LUCJAN MAJCHRZAK

Warsaw, 4 February 1948. The member of the District Commission for the Investigation of German Crimes, Judge Halina Wereńko, interviewed the person specified below as an unsworn witness. Having been advised of the criminal liability for making false declarations, the witness testified as follows:


Name and surname Lucjan Emil Majchrzak
Names of parents Franciszek and Anastazja née Szczepaniuk
Date of birth 30 June 1911
Religious affiliation Roman Catholic
Education vocational school
Place of residence Warsaw, Grójecka Street 24
State and national affiliation Polish
Occupation metal polisher

The outbreak of the Warsaw Uprising caught me in the house at Grójecka Street 24. In the first days, I stayed in the basement and I don’t know the course of events outside. I heard that the nearest point of insurgent resistance was located on Kaliska Street, in the building of the Tobacco Monopoly. On 4 August 1944, I saw in the evening a fire in the blocks at Grójecka Street 20. After a few days, I learned that at that time an execution of men from that block had taken place there.

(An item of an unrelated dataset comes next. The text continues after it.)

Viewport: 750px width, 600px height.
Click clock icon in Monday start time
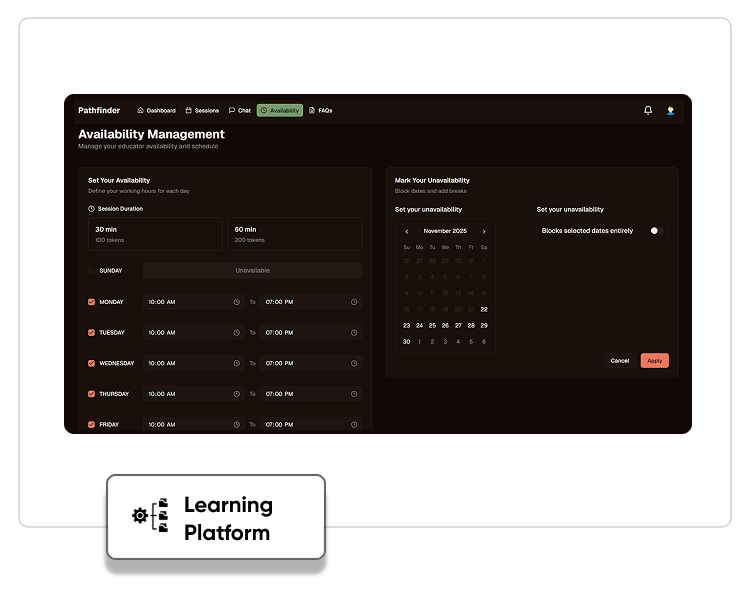click(237, 301)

On 5 August, between 5.00 and 6.00 a.m., an SS unit arrived in front of our house in cars. They surrounded the house and ordered the residents to go outside into the yard. When the people came down, the soldiers walked through the flats and looted valuable things, which the caretaker had to load onto the cars. Then they set the flats on fire. Two separate groups were placed in the yard: women and children and men from the age of 16. The commander of the unit spoke to the gathered, asking who from our house had shot at the Germans. There were no insurgents in the house, nor was any action conducted from there. Józef Amanowicz, speaking German, answered on behalf of our entire group that none of us had fired shots. The commander replied that if the guilty did not confess, we would all be executed. The women and children were led out to the other side of the street. The commander asked: “Who is going to be executed first?” Since no-one volunteered, Amanowicz was taken first.

I don’t know the German language, but men standing near me translated the entire conversation of Amanowicz with the commander to me.

There were around 40 men in our group. The execution happened in this way: we were divided into two groups, next we were led one by one to the stairs leading to the basement, at which there were two SS men by the entrance. One led the men, the other shot them in the back of the head. When I was led to the stairs, the SS man shot me in the back of the head but the bullet went by my right ear, wounding me superficially. When I fell to the bottom, I managed to crawl to the part of the basement where the mangle was, and I stayed there until the end of the execution. When the shots stopped I heard three explosions, probably of grenades. When everything was quiet, I met Edmund Cugowski, and a wounded Henryk Dyga, who came out from under the corpses like me. Together we went to a block on Spiska Street, where we received medical first aid. On 10 August, Wehrmacht soldiers threw us out with the civilian population from the neighboring houses into Zieleniak. On that day, in the afternoon, we were transported to the camp in Pruszków.

At this the report was concluded and read out.